Start of Material for this exercise
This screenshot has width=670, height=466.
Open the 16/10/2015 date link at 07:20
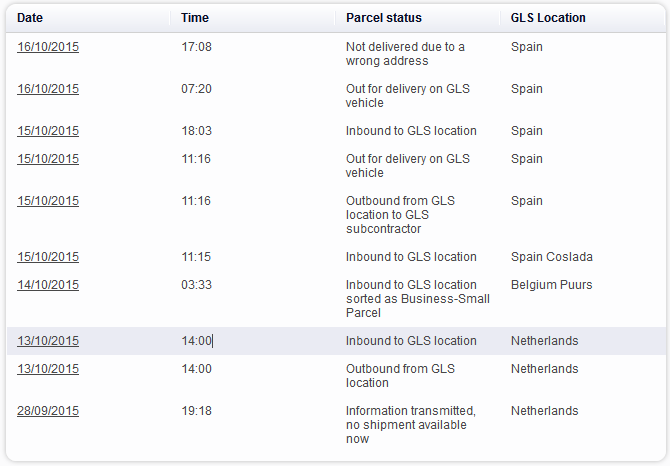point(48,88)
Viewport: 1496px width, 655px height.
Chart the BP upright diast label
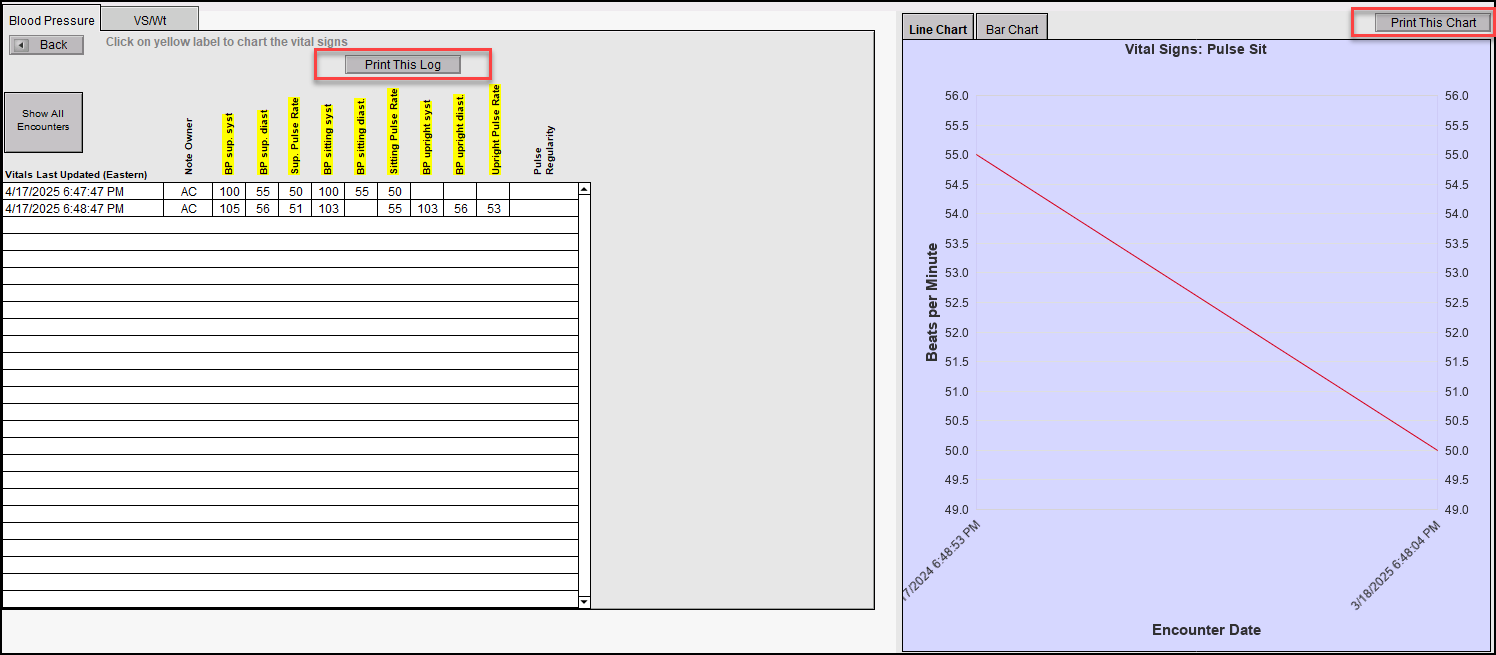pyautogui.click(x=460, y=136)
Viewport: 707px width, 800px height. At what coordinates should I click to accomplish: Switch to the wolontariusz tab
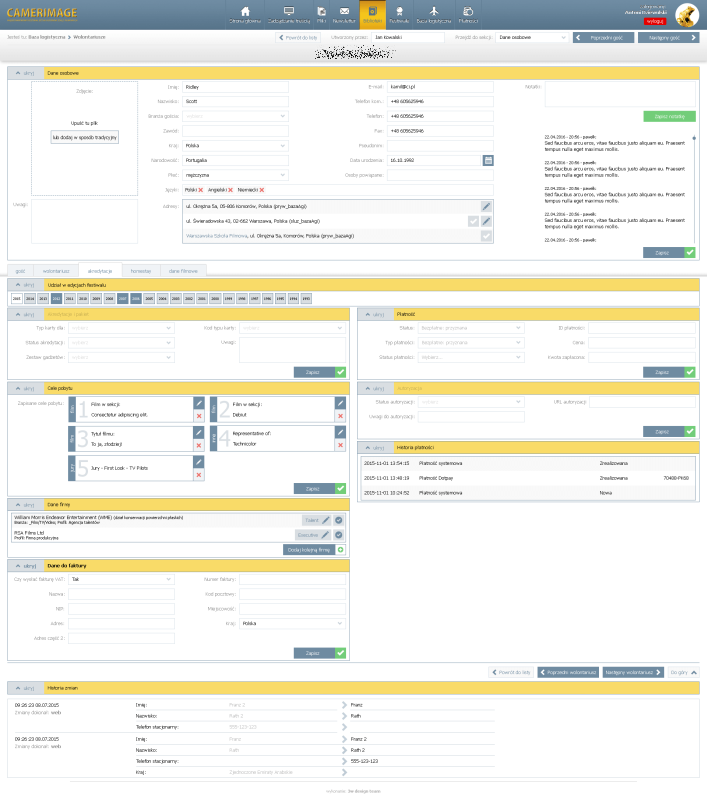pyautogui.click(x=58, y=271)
End of Material for this exercise
Your goal
No pictures belong in the copy: reproduce exactly the lines above from the one that contains "Chart the BP upright diast label" through the last line of the entries.

Response area
Chart the BP upright diast label
pyautogui.click(x=460, y=136)
Viewport: 707px width, 800px height. At what coordinates should I click to accomplish: Switch to the wolontariusz tab
pyautogui.click(x=58, y=271)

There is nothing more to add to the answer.